Arab Luxury World brings together global and regional luxury brands, as well as the agents, distributors, mall operators, retailers, service providers, global consultancy firms, media agencies and luxury associations under one roof, to discuss the challenges and opportunities facing the industry.
Saudi Arabia being one of the very much relevant consumer markets of luxury goods, was also discussed by Mathieu Yarak of the Choueiri Group, as they conducted a research, in collaboration with Ipsos, in which the shopping habits of wealthy Saudi Arabian women were discovered. With watches, jewellery and handbags being the luxury goods they shop for the most, 350 affluent women participated in the research in which they were interviewed about how the way in which they purchase luxury items.
The research highlighted a Saudi woman’s thought process and “journey” when they set out to buy from luxury brands and Yarak explained at the conference that their purchasing process involves 4 steps: “Research; shortlisting; reassurance and purchasing.”
Choueiri Group’s Mathieu Yarak went on to explain that the idea of “change or reward”, was a key factor for Saudi women when it comes to buying a luxury good, and the results of the survey showed that a large majority of the women who participated, voted that they made their decisions to purchase a luxury item by looking it up on the brand’s website, as well as looking to social media for further assurance. When selecting the item, the following influences play a role: “the brand’s identity, price and country of origin, with the traditional association of France and Switzerland with bags and watches,” as reported by Arab News.

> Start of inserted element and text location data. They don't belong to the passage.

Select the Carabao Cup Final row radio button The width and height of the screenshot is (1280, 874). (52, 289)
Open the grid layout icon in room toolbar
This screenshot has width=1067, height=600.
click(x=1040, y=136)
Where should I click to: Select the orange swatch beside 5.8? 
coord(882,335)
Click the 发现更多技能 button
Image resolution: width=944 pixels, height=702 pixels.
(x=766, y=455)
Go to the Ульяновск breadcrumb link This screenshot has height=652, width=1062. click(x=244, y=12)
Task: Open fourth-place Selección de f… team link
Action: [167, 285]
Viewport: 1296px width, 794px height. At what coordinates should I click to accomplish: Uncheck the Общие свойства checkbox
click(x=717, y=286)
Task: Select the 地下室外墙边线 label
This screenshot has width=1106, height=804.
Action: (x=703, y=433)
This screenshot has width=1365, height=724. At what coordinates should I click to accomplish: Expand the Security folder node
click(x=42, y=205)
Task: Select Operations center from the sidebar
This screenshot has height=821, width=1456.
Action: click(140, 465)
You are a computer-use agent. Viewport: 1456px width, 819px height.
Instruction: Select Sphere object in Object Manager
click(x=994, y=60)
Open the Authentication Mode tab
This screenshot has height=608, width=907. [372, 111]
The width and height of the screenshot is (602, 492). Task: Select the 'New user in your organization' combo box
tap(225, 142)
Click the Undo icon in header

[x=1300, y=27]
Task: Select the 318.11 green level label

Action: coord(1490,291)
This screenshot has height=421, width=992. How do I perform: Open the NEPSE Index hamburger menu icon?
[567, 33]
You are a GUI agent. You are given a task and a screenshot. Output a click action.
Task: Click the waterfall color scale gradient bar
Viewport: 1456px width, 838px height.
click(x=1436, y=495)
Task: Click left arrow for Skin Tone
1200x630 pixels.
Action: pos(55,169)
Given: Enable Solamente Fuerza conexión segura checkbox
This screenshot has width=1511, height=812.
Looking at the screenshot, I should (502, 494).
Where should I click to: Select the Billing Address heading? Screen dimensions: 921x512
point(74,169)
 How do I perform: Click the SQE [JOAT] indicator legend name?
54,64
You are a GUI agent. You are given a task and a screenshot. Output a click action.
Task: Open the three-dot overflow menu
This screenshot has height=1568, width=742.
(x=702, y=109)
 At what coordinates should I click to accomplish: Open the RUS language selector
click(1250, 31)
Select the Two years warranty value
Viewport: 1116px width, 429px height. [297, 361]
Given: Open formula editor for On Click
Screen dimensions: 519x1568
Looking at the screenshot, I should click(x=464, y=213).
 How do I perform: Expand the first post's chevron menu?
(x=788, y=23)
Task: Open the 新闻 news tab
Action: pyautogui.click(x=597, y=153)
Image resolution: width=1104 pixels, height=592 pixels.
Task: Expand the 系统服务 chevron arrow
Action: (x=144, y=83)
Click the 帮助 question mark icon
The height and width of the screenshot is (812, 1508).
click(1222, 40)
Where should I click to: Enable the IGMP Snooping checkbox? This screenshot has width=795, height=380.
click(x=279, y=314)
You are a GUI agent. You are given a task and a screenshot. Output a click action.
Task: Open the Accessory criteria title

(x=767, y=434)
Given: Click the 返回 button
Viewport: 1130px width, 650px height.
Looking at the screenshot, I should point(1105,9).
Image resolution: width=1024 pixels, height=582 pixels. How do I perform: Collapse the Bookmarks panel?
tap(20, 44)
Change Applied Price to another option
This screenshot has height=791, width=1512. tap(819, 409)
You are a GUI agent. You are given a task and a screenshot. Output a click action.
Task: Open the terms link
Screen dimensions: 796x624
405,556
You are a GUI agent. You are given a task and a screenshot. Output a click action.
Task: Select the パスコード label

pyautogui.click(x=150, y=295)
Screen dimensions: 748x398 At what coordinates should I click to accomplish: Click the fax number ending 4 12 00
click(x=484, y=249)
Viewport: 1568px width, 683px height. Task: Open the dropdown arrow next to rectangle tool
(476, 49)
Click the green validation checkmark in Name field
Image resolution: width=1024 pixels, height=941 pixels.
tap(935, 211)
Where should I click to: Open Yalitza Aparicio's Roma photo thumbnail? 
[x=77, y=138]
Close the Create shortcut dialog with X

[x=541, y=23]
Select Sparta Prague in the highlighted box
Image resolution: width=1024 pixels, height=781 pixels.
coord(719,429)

Yarak highlights the fact that the above aspects are considered when shopping, drives home that heritage is important to Saudi women, when it comes to high end brands and are not happy to consider purchasing these goods online, despite researching the items on the brand’s respective website where purchasing online is an option. According to Saudi women, the customer service they get in stores plays a big part for them as it is all part of the “luxury experience.” Not only was there a focus on the journey from researching to purchasing in a luxury store, Saudi women also voiced that they wanted to see more “local advertising” in Arabic, with use of models that also look Middle Eastern.
In 2019, the luxury industry is seeing a number of changes as new technologies, a generational change in the way people are now choosing to buy luxury, and big changes within the business models of large corporations seem to be changing the face of the luxury industry.